EXERCISE:
Could you turn the lines from the one holding "Task: Select the Short-term deposit row label" through the one holding "Action: click(x=125, y=133)", both included, into a numbered list without blank lines? Omit the pictures.

DATASET RECORDS:
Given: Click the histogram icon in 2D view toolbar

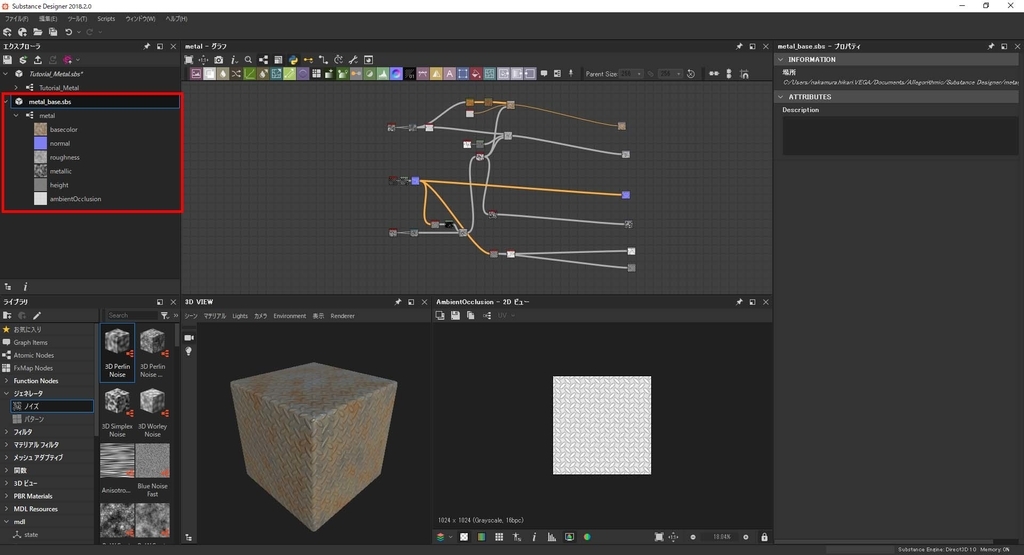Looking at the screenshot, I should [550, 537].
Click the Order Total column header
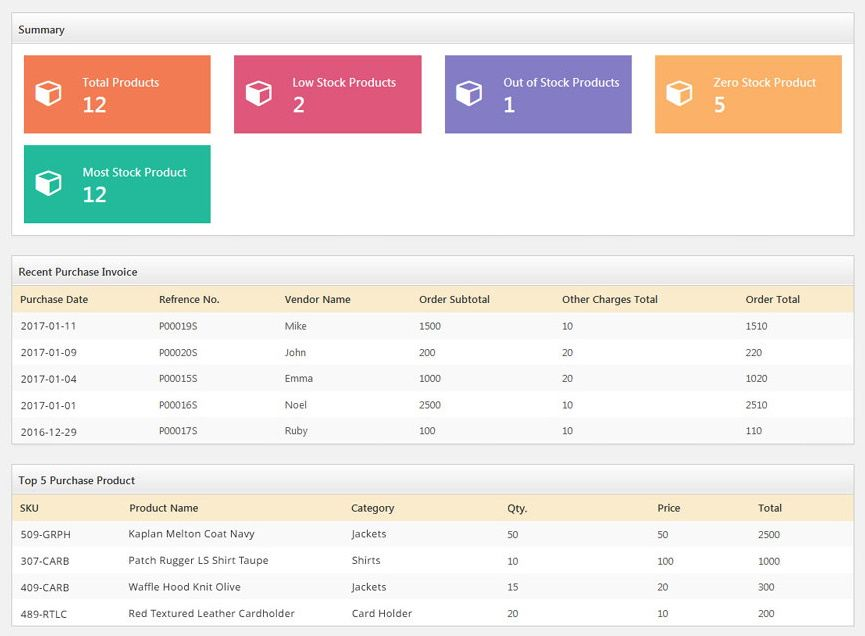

...

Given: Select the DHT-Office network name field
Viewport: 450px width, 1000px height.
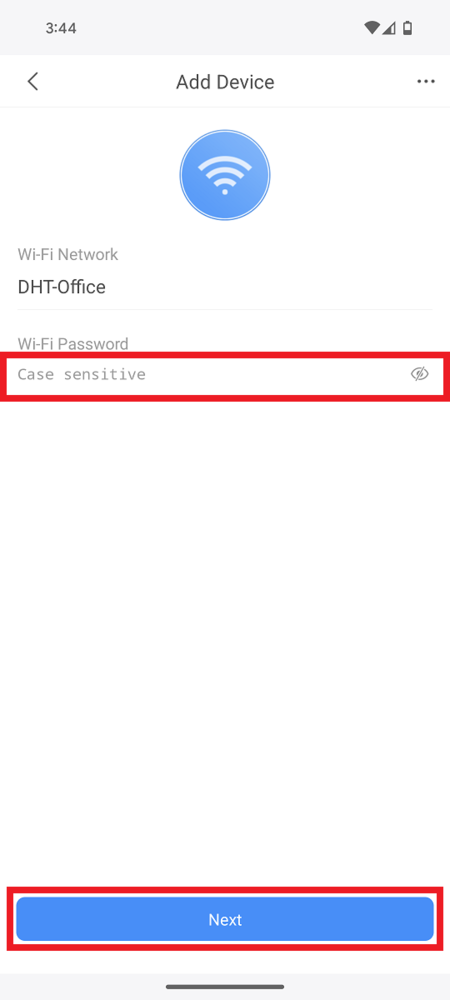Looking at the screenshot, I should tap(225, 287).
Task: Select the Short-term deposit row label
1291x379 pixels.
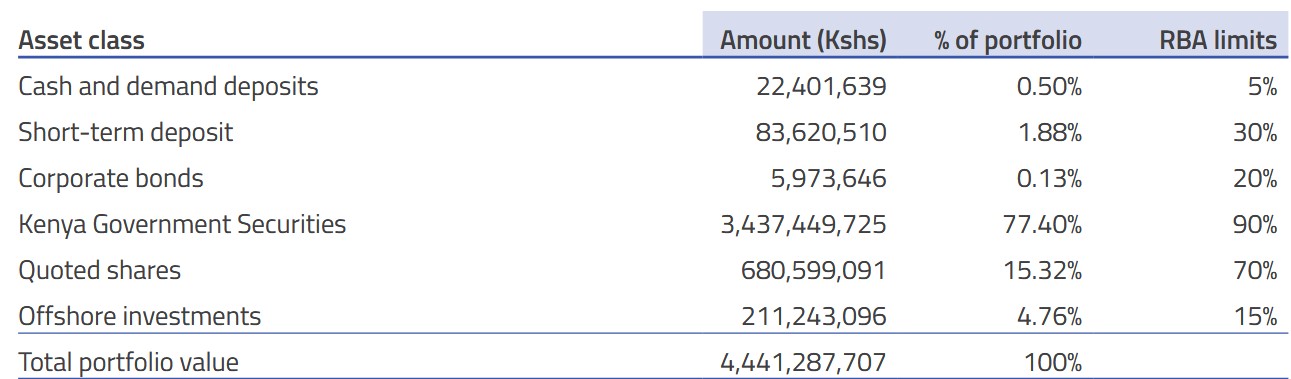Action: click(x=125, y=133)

---

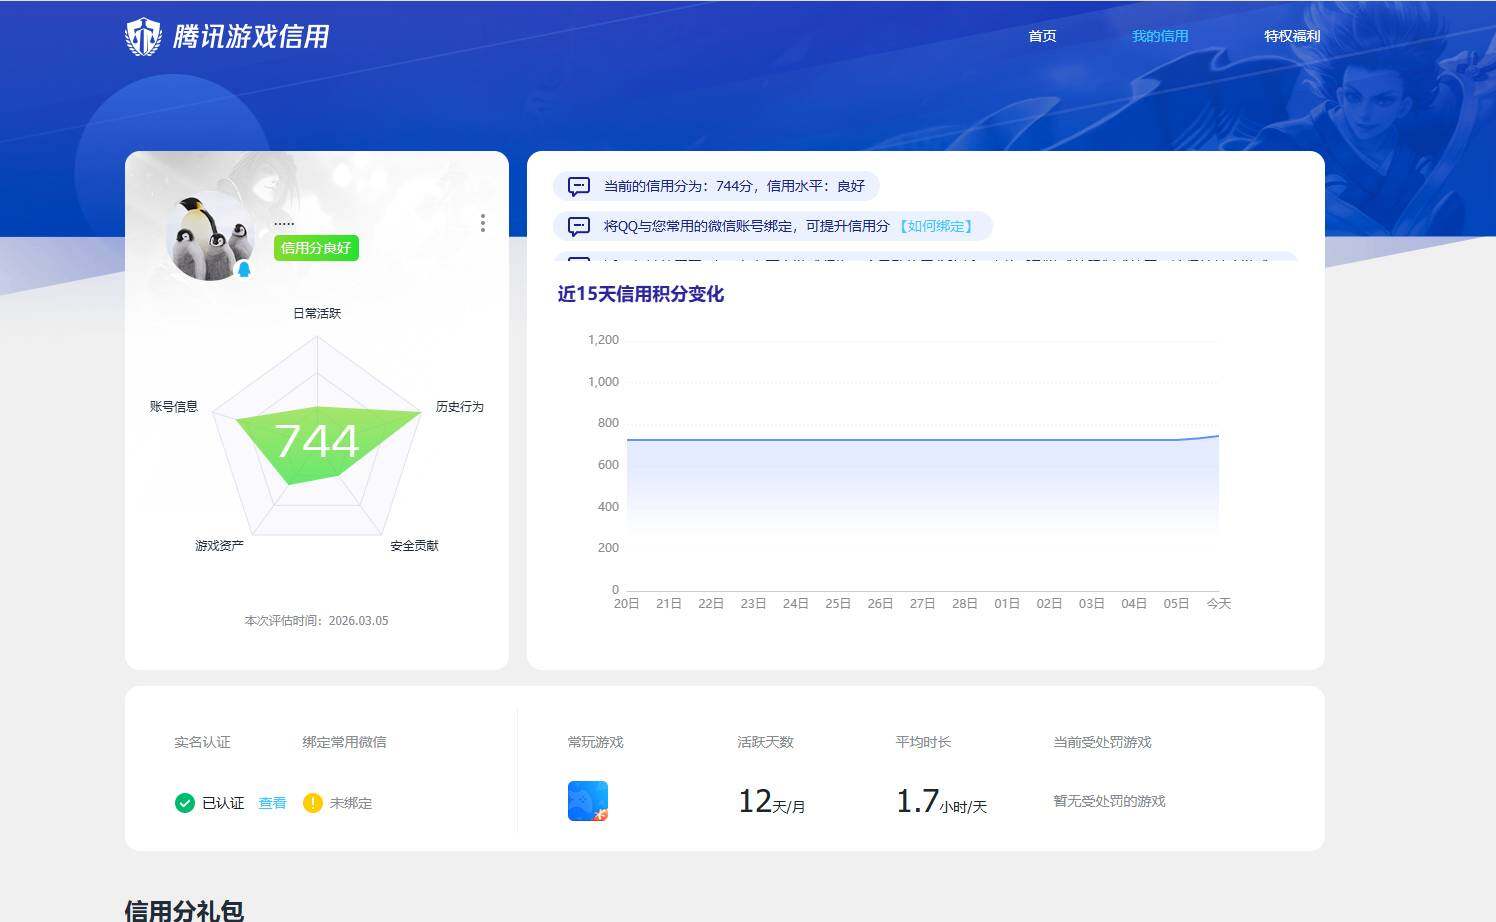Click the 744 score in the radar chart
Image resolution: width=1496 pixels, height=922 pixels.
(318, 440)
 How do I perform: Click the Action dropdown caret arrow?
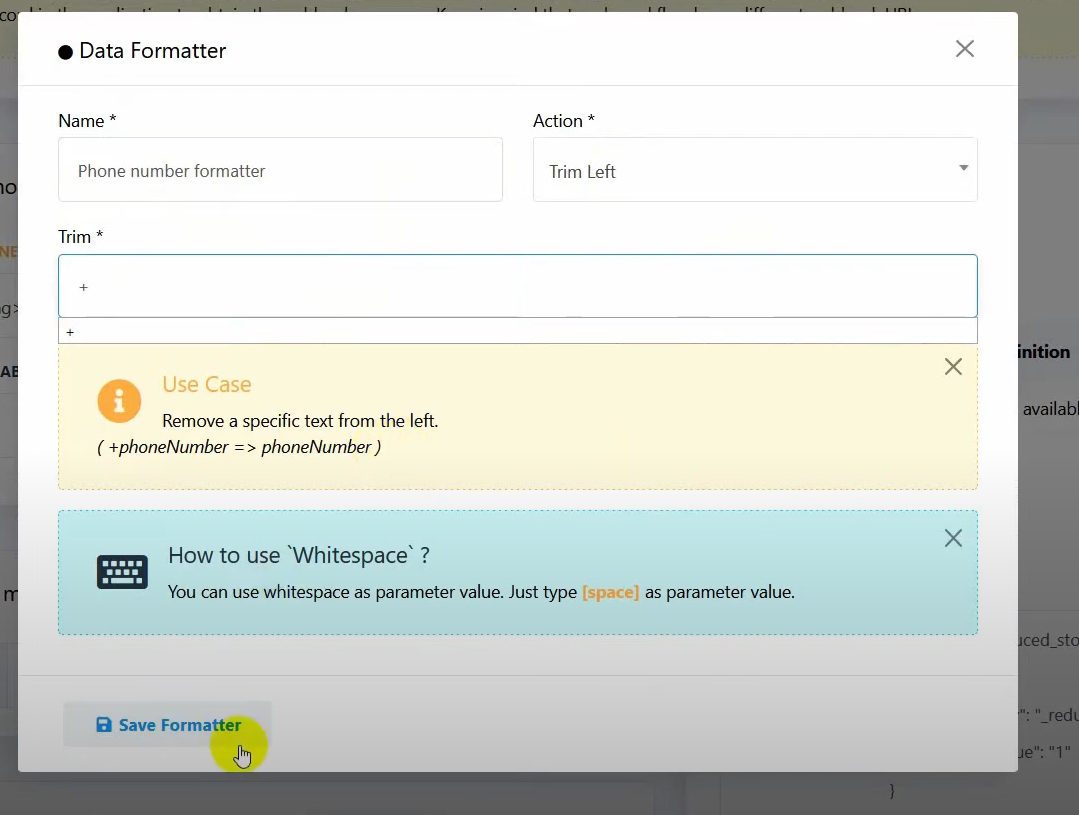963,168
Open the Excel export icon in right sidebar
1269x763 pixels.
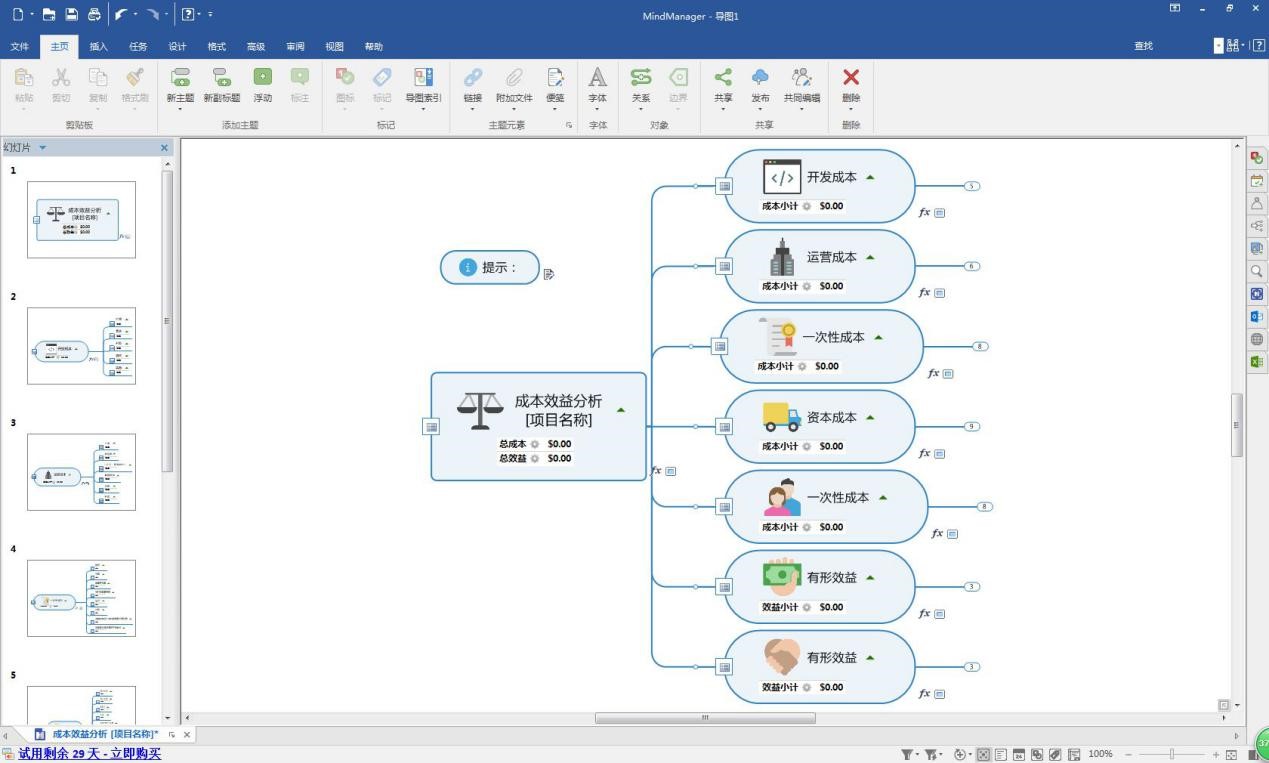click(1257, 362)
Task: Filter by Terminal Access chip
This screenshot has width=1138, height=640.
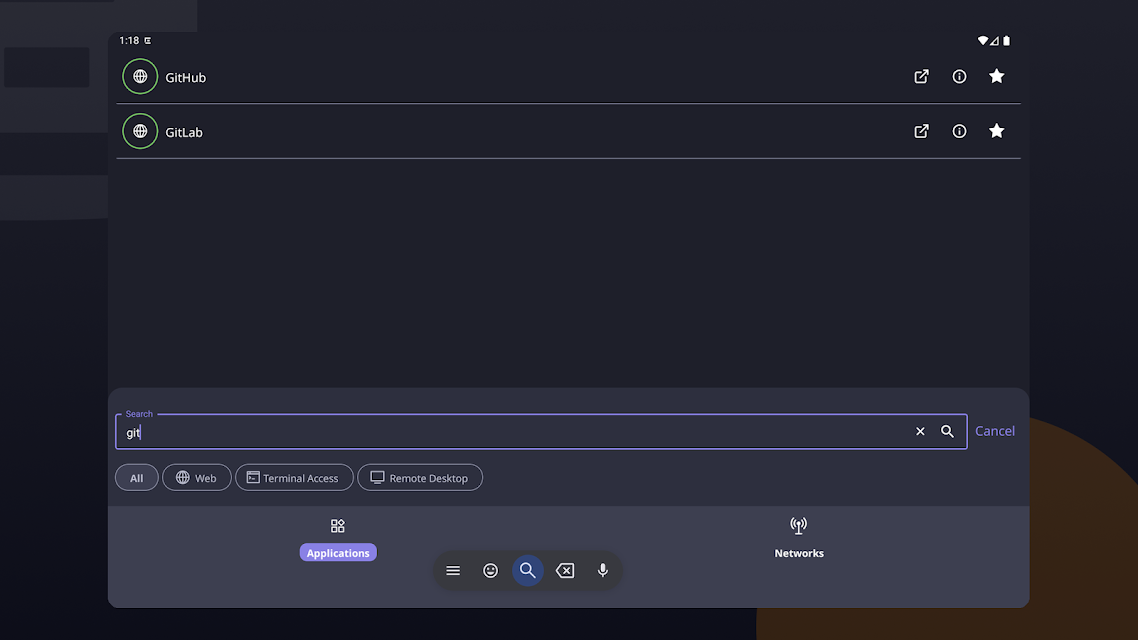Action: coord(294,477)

WRITTEN RESPONSE:
1. Task: Select the Short-term deposit row label
2. 1291x379 pixels.
3. Action: click(x=125, y=133)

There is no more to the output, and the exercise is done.